Concatenated coding, with an inner convolutional code and a Reed-Solomon outer code, is known to provide excellent performance for high error rate channels. In order to make best use of the received information, the convolutional decoder should be minimum distance, use soft decision techniques and have a long constraint length. The Viterbi algorithm can satisfy the first two requirements; but the decoder complexity grows exponentially with constraint length, limiting the maximum decoder gain. In this paper we look at the VLSI implementation of a technique which allows much longer constraint lengths with soft decision decoding.

The decoding algorithm utilized in this paper is due to Ng, Goodman and Winfield [Refs 1-8]. The algorithm is maximum likelihood although it can operate in a suboptimum mode to increase throughput speeds.
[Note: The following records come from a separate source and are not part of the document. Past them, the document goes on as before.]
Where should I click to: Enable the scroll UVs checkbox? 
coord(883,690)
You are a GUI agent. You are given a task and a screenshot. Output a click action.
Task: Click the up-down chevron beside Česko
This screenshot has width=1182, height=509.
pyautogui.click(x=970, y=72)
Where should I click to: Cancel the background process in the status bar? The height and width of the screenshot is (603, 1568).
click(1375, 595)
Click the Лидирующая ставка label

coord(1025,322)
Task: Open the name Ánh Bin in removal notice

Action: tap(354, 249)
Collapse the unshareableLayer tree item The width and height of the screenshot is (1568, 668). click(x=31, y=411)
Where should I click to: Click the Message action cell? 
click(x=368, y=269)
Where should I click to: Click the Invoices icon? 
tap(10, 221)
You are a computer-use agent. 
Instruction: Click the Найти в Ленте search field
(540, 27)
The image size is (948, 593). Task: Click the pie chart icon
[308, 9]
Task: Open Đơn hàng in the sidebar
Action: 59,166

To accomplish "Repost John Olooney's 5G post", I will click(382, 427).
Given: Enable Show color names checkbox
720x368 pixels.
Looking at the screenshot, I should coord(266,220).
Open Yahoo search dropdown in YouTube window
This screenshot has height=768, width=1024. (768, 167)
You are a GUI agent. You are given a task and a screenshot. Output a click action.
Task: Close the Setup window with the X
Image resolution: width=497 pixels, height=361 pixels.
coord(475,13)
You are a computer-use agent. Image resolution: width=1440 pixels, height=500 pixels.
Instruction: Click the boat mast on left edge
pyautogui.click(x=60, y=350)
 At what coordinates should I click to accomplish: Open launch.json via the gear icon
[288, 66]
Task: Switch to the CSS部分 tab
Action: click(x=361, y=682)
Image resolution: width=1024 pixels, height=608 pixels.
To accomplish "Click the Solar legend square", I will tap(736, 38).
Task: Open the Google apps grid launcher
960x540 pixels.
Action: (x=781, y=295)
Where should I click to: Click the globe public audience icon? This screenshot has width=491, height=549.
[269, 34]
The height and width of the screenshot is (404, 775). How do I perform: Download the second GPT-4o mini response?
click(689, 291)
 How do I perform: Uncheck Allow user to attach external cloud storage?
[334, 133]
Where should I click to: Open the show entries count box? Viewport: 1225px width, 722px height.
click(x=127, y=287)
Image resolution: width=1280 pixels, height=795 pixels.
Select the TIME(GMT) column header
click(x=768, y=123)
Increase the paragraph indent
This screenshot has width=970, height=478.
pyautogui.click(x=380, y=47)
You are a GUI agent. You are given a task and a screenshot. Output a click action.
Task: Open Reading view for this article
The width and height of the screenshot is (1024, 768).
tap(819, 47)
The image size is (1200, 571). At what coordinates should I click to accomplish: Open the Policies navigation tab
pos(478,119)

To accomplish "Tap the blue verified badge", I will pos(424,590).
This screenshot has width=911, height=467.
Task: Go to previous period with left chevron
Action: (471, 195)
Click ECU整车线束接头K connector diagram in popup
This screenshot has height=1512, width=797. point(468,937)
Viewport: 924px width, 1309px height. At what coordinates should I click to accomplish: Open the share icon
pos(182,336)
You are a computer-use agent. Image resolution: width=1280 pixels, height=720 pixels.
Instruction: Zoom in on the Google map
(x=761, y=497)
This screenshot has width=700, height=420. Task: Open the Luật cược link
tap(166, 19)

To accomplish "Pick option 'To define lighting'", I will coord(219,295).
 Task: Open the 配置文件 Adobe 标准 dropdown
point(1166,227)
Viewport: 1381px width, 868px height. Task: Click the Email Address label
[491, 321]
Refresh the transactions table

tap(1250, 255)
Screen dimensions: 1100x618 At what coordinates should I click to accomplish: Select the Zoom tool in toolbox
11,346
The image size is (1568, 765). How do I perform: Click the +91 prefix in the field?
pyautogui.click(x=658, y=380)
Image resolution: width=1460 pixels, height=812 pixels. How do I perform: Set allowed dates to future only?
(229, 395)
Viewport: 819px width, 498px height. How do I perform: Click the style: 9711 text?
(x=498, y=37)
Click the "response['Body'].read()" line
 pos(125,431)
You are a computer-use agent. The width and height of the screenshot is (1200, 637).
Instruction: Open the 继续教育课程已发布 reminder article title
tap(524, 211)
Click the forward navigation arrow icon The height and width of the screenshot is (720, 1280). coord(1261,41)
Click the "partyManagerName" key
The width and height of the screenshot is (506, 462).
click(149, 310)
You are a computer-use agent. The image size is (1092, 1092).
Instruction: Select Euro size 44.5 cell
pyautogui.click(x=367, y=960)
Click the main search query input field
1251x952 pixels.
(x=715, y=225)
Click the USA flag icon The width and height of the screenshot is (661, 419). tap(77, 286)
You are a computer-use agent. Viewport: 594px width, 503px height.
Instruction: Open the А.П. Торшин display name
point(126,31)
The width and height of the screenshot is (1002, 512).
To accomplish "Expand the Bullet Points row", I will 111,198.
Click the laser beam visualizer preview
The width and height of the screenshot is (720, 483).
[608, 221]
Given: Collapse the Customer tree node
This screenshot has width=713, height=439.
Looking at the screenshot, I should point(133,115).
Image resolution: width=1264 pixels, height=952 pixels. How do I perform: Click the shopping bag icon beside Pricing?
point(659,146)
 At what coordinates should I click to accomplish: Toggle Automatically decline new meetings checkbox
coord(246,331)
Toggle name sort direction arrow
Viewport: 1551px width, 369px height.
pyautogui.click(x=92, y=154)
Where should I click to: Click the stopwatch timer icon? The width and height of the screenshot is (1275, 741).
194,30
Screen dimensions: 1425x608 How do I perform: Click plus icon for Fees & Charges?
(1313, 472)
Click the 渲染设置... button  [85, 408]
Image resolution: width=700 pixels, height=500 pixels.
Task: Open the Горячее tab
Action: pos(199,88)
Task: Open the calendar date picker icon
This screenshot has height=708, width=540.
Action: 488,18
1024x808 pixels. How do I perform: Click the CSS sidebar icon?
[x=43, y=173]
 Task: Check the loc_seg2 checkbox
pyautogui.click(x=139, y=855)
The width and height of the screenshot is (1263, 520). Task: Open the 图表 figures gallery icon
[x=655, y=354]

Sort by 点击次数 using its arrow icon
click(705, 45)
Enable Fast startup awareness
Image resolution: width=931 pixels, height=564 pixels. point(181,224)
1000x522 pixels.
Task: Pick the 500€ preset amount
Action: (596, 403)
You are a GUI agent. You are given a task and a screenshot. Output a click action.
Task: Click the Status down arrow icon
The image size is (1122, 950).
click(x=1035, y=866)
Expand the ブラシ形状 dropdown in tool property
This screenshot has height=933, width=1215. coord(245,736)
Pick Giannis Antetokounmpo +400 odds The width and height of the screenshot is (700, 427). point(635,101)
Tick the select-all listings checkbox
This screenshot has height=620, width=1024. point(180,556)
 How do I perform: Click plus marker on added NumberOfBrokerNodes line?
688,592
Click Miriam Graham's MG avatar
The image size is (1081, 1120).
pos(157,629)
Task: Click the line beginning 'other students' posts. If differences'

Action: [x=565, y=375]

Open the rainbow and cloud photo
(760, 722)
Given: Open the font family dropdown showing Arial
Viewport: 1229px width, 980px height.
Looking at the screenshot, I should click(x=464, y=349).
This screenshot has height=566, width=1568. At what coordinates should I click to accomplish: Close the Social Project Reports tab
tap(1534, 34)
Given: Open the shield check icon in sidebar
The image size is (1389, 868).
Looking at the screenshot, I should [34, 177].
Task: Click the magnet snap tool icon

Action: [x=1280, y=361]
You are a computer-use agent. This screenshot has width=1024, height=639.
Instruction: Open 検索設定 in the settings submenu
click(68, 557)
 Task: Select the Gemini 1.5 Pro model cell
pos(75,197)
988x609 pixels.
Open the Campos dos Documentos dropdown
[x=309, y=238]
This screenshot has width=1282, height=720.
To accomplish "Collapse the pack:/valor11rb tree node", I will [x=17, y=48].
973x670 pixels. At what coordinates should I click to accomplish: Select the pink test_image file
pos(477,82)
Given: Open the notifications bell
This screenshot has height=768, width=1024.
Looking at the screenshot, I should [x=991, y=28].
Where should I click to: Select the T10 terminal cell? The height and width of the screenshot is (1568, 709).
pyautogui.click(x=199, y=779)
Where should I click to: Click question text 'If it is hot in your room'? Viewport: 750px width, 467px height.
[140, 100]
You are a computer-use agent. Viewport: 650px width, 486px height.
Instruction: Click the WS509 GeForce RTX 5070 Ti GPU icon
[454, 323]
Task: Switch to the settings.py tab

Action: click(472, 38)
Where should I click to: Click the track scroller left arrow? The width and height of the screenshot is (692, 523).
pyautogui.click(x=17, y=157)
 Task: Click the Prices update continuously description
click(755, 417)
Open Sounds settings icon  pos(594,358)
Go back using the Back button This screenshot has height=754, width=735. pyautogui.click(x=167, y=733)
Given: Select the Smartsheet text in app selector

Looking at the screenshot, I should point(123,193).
The algorithm uses a sequential decoding approach to avoid an exponential growth in complexity. In addition, the distance and structural properties of convolutional codes are used to considerably reduce the amount of searching needed to find the optimum path when a back-up search is required. The decoder does this in two main ways. First, a small set of paths called permissible paths are utilized to search the whole of a subtree for the better path, instead of actually using all the paths in the given subtree. Second, the decoder identifies which subset of permissible paths should be utilized in a given search and which may be ignored, because they cannot possibly result in a better path. In this way many unneccessary path searches are completely eliminated. Because the decoding effort required by the decoder is low, and the decoding processes simple, the algorithm opens the possibility of building high-speed long constraint length convolutional decoders with optimum performance.

The use of the effort reduction techniques, makes control of the algorithm a fairly complex operation. But, by only implementing the main computational element in VLSI, the control can be left to a microprocessor. The resulting 'path generator chip' (PGC) is capable of decoding at 20 megasegments/second: where one segment is a 3 bit quantization of a received data and parity bit. The chip is also capable of encoding at 20 megabits/second.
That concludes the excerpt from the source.